Damit hatte sich Richard Eybner das im Laufe der Zeit bereits für mehrere Generationen veränderte Wien-Bild durch seine Vorträge sprachlich nachvollzogen und zugleich den Wienerinnen und Wienern die mannigfaltigen, alle Bevölkerungsschichten umfassenden Facetten ihres Dialektes immer wieder aufs Neue ins Bewusstsein gebracht.

14 Burgtheaterdirektoren konnten bis zum Schluss – die Rolle des „Mystifax“ in Nestroys „Lumpazivagabundus“ war seine letzte – auf den Charakterkopf, Komiker und absoluten Schauspielprofi Richard Eybner zählen.

Geblieben ist – auch heute noch – die unauslöschliche Erinnerung an einen Kammerschauspieler, durch dessen Präsenz und Schauspielkunst das Wiener Burgtheater, das Musiktheater, der Film, das Kabarett und das Fernsehen stets eine künstlerische Bereicherung gefunden hatte.

Der Ausdruck „Singendes Burgtheater“ ist untrennbar mit dem Namen Richard Eybner verbunden, wenngleich seine große Liebe auch der Rezitation von Mundartlyrik galt.

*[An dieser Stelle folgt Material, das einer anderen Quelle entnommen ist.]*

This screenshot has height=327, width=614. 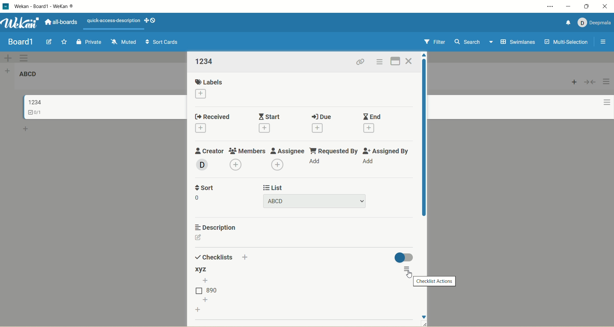 What do you see at coordinates (247, 150) in the screenshot?
I see `members` at bounding box center [247, 150].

Josef Weinhebers Gedichte, in Mimik, Wort und Spiel von Richard Eybner vorgetragen, waren sprachliche und kabarettistische Glanzstücke jahrzehntelanger Schauspielkunst in Österreich und Wien.

Hören und staunen Sie hier bitte selbst:

DAS MANÖWER ist nach einer Kindererzählung aus dem alten Österreich von Richard Eybner nach den Erzählungen seiner Tante Hermine nachempfunden und gestaltet und ist eine gutmütige Persiflage auf die k. u. k. Zeit. In diesem ins Tierreich transportierten „Traum eines österreichischen Reservisten“, kommt die unverwechselbare Komik und der Humor Richard Eybners und seine virtuose Sprachbeherrschung voll zur Geltung: das untrügliche Auge beim Beobachten und Erfassen des Charakteristischen, mit der Gabe verbunden, das Erfasste in ein Klangbild umzusetzen, wo selbst die unscheinbarste Nuance unversehens von einer Nebenstimme zur Dominante gesteigert, der Sprachpartitur „i-Tüpferln“ aufgesetzt und sie in virtuoser Wiedergabe als farbenprächtiges Feuerwerk aufgehen lässt. In seinem „Manöwer“ bringt es Richard Eybner fertig, aus der Umformung der Worte in die Lautensprache der Tiere, nicht nur deren eigentümliche „Sprache“ nachzuahmen, sondern zugleich auch das ganze Flair der Monarchie und ihrem Militär als Hör-Bild einzufangen. Ein köstlicher Spaß, ein herrlicher Einfall und ein Kabinettstückerl der Vortragskunst.

 

DIE GUTE ETIKETTE ist dem 1827 in Leipzig erschienenen Vademecum für Zugereiste „Wien, wie es ist“ entnommen, das über die Kunst, sich in den gehobenen Kreisen des alten Österreich durch richtige Anwendung des Handkusses als Angehöriger der Hautevolée auszuweisen, unterrichtet. Zwei „G´stanzln“, von Oscar Deleglise eigens für den Anlass verfasst, nahmen Bezug auf die Ehrung Richard Eybners durch Frau Vizebürgermeisterin und Stadtrat für Kultur Gertrude Fröhlich-Sandner, die dem Künstler zu dessen 80. Geburtstag einen Band „Wien in alten Ansichten“ im Namen der Stadt Wien überreichte, sowie auf die Ernennung Eybners zum Ehrenmitglied der Österreichischen Kulturvereinigung. In beiden Fällen bedankte er sich mit einem pointierten „Ich küss´ die Hand!“

 

DO SCHWOCHE OBGLAUNZ von Camillo Öhlberger dokumentiert die Überlegenheit St. Pöltens über Wien! Doch hob der aus St. Pölten gebürtige Richard Eybner durch seinen Vortrag der als eine überschäumende Liebeserklärung an beide Städte ausfiel, alle Unterschiede auf!